* To do: Copy out each record that follows exactly, and omit any picture you find.

-- Exercise data follows --

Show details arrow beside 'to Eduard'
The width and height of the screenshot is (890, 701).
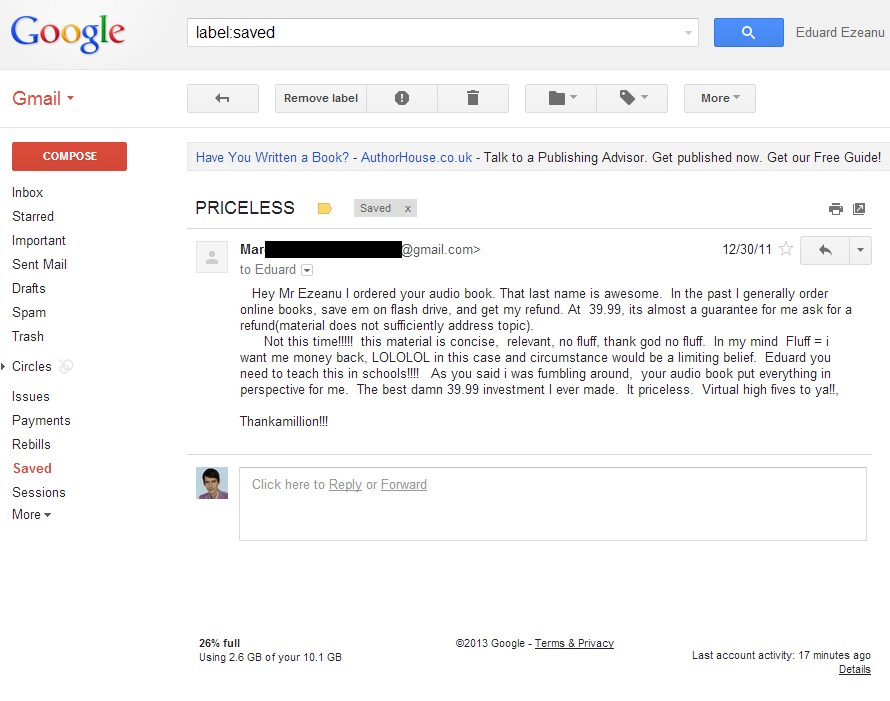point(307,270)
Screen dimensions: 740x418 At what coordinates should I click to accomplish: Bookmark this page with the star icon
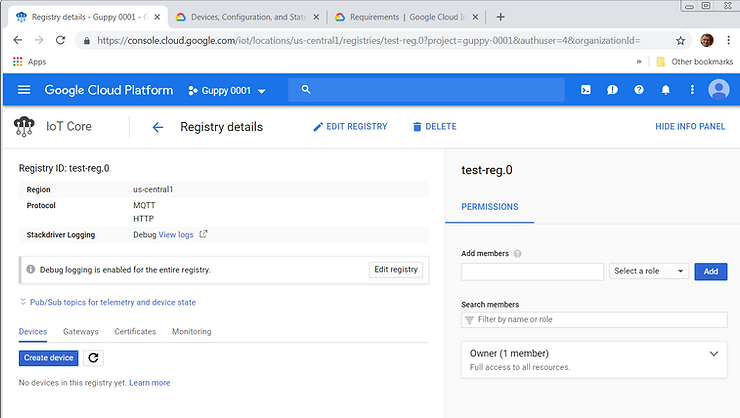tap(681, 41)
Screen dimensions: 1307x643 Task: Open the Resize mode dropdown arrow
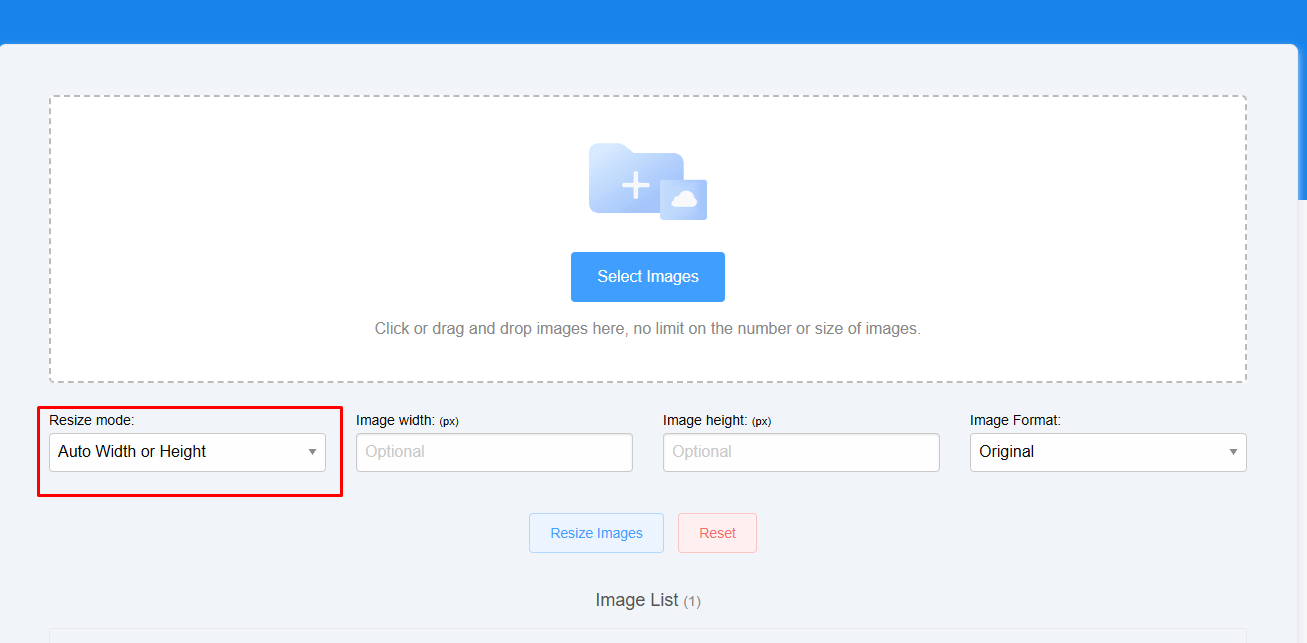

-- Exercise data concluded --

* Output below:
Show details arrow beside 'to Eduard'
The width and height of the screenshot is (890, 701).
point(307,270)
Screen dimensions: 740x418 At what coordinates should I click to accomplish: Bookmark this page with the star icon
tap(681, 41)
Screen dimensions: 1307x643 Task: Open the Resize mode dropdown arrow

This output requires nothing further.